Its design point is different from Hugging Face tokenizers:

  • Hugging Face tokenizers is broad and feature-rich.
  • fastokens focuses on making common BPE inference paths faster.
  • It can patch transformers as a drop-in tokenizer replacement for supported models.
  • It intentionally does not support every tokenizer feature, normalizer, pre-tokenizer, or extra encoding output.

This is a useful serving-system reference because tokenization can become visible in latency-sensitive workloads, especially long-prompt or high-concurrency inference.

tiktoken-rs

zurawiki/tiktoken-rs is a Rust library for OpenAI tiktoken-style tokenizers.

It is useful when the target model family uses OpenAI tokenization, such as GPT-style cl100k_base or o200k_base encodings. Its common use cases are:

  • counting tokens before API calls;
  • enforcing context-window limits;
  • estimating max_tokens budgets;
  • integrating OpenAI-compatible token counting into Rust systems.

The scope is narrower than Hugging Face tokenizers: it is focused on OpenAI/tiktoken-compatible encodings rather than arbitrary Llama, Mistral, Qwen, or Gemini tokenizers.

Choosing a tokenizer implementation

Use the tokenizer implementation that matches the model and deployment need:

  • Use the model's official or packaged tokenizer for correctness.
  • Use Hugging Face tokenizers when you need broad model support and full tokenizer pipeline features.
  • Consider fastokens when inference-tokenization throughput is a bottleneck and the model is supported.
  • Use tiktoken or tiktoken-rs for OpenAI-compatible token counting and GPT-family encodings.

Correctness comes first. A faster tokenizer is only useful if it produces the same token IDs and special-token behavior that the model expects.

Practical Effects in Serving Systems

Tokenization affects serving behavior in several ways.

Context length is counted in tokens

Model context limits are token limits, not character or word limits.

A short-looking string with many unusual symbols can use many tokens. A long-looking English phrase with common chunks may use fewer tokens than expected.

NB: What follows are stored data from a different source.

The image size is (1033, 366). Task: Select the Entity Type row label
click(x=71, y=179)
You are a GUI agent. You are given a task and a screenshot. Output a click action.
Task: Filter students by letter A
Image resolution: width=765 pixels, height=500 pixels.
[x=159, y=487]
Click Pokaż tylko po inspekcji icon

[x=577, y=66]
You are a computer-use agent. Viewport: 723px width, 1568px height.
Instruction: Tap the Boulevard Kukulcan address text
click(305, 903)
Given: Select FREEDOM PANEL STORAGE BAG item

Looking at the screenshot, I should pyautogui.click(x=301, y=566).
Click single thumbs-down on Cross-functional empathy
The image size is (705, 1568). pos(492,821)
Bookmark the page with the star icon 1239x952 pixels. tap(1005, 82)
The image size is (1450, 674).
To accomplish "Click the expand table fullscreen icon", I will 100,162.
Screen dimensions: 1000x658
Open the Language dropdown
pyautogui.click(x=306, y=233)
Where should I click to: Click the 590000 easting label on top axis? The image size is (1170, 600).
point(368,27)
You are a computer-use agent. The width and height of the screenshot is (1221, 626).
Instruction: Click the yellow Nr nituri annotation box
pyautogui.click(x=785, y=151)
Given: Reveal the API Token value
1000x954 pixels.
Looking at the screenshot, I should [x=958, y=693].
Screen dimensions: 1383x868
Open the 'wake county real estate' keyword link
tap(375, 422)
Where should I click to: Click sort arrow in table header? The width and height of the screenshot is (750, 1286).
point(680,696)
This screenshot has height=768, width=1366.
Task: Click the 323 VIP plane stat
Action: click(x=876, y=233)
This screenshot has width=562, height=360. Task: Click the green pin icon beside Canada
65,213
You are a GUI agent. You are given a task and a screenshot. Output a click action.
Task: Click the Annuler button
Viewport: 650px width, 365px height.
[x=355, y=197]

Token count affects latency and memory

More prompt tokens usually mean:

  • more prefill computation;
  • more KV cache memory;
  • longer scheduling and queueing pressure;
  • higher cost for long-context workloads.

This is why serving systems often validate or reject requests based on tokenized prompt length rather than raw string length.

Tokenizer mismatch is dangerous

The tokenizer must match the model. If a model is served with the wrong tokenizer, token IDs can represent the wrong text pieces, causing bad output or broken special-token handling.

For chat models, tokenizer behavior also interacts with the chat template. The chat template produces the final text format, and the tokenizer converts that final string into token IDs.

See also /docs/science/llm/transformer/overview.mdx for where tokenization sits in the model input pipeline.

Mental Model

A BPE tokenizer learns a vocabulary of common text chunks and uses those chunks to encode new text.

The useful mental model is:

text
-> normalized or preprocessed text
-> subword pieces
-> token IDs
-> model input

It does not understand language by itself. It only defines the discrete symbols that the model sees.

Common Pitfalls

  • Do not assume one word equals one token.
  • Do not assume one character equals one token.
  • Do not compare context length by counting characters.
  • Do not change a model tokenizer independently from the model weights.
  • Do not ignore whitespace; leading spaces and newlines can change tokenization.
  • Do not assume all languages have similar token efficiency. English is often more token-efficient than many other languages for tokenizers trained mostly on English-heavy corpora.